The question of whether a customer can invoke the Kessler doctrine has divided circuits, and we have not specifically addressed it. . . . We conclude that the rationale underlying the Kessler doctrine supports permitting customers to assert it as a defense to infringement claims. Although the Supreme Court in Kessler focused exclusively on the manufacturer’s rights, and expressed no opinion on whether a customer could assert the defense, it recognized the fact that the manufacturer and customer’s interests are intertwined, remarking that “[n]o one wishes to buy anything if with it he must buy a law suit.” Allowing customers to assert a Kessler defense is consistent with the Court’s goal of protecting the manufacturer’s right to sell an exonerated product free from interference or restraint. A manufacturer cannot sell freely if it has no customers who can buy freely. . . . SpeedTrack’s argument that the Kessler doctrine can only be invoked by a manufacturer must fail. 

SpeedTrack next argues that the Kessler doctrine does not apply to cases where the manufacturer is selling a component that is later combined with other objects and that combined product infringes. . . . In the Walmart case, Oracle’s predecessor was awarded judgment that it does not infringe the ’360 Patent by making, using, or selling the IAP software, and that its customer’s use of that software does not infringe. The district court here found that SpeedTrack was unable to identify any material differences between Appellees’ use of the IAP software and Walmart’s noninfringing use of that same software. . . . 

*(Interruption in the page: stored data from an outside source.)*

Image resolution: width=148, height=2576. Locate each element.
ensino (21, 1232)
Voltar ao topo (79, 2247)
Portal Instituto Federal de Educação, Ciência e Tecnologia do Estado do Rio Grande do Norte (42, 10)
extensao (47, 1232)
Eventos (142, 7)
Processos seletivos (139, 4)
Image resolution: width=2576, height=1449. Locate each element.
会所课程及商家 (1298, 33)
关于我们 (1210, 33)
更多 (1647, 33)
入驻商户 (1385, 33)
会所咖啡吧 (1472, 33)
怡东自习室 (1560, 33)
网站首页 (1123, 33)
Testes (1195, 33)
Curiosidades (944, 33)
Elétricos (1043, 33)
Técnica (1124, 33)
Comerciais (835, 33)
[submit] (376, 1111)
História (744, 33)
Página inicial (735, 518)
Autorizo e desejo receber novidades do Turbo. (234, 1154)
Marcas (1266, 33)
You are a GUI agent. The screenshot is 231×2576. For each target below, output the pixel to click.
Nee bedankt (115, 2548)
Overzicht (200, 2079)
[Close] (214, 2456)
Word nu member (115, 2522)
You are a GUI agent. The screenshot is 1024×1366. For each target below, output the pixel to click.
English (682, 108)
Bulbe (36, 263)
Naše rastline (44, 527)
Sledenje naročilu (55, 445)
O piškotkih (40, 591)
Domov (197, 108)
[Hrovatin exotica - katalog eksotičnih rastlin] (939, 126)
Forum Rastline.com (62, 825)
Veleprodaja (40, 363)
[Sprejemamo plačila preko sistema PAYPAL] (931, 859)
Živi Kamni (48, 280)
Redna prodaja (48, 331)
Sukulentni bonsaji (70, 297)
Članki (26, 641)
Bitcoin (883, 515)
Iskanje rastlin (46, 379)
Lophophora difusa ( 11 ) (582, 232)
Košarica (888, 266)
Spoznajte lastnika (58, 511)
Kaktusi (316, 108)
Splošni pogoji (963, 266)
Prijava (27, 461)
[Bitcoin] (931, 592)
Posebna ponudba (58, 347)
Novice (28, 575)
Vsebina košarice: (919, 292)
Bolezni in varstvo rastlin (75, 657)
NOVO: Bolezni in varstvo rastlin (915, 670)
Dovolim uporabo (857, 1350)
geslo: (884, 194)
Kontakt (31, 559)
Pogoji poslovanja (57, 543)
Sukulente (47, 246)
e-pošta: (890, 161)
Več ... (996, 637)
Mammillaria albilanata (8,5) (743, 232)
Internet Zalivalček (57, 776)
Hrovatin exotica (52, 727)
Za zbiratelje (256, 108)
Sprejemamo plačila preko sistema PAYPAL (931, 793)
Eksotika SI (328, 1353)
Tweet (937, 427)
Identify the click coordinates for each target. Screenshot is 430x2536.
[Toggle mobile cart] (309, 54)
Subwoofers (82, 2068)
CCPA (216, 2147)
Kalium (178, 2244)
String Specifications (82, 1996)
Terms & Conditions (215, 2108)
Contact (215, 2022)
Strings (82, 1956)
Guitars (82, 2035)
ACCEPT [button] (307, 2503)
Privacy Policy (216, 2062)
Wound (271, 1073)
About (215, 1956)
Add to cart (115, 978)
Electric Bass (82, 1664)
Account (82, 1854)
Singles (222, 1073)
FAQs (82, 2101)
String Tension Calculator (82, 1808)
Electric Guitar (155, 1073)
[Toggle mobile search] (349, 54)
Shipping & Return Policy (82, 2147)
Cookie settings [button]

Finally, SpeedTrack argues that “the Kessler doctrine has been effectively displaced by modern preclusion principles.” SpeedTrack concedes, as it must, that Kessler has not been overturned. It argues, however, that Kessler became unnecessary when the Supreme Court authorized non-mutual collateral estoppel in Blonder-Tongue Laboratories, Inc. v. University of Illinois Foundation, 402 U.S. 313, 349 (1971). The Court in Blonder-Tongue did not cite Kessler, however, and there is no indication that the Court sought to overrule it. According to SpeedTrack, Kessler carved a narrow exception to this mutuality principle by permitting a manufacturer to enjoin suits against its customers. [T]he Kessler doctrine is a necessary supplement to issue and claim preclusion: without it, a patent owner could sue a manufacturer for literal infringement and, if unsuccessful, file suit against the manufacturer’s customers under the doctrine of equivalents. Or, a patent owner could file suit against the manufacturer’s customers under any claim or theory not actually litigated against the manufacturer as long as it challenged only those acts of infringement that post-dated the judgment in the first action. That result would authorize the type of harassment the Supreme Court sought to prevent in Kessler when it recognized that follow-on suits against customers could destroy the manufacturer’s judgment right.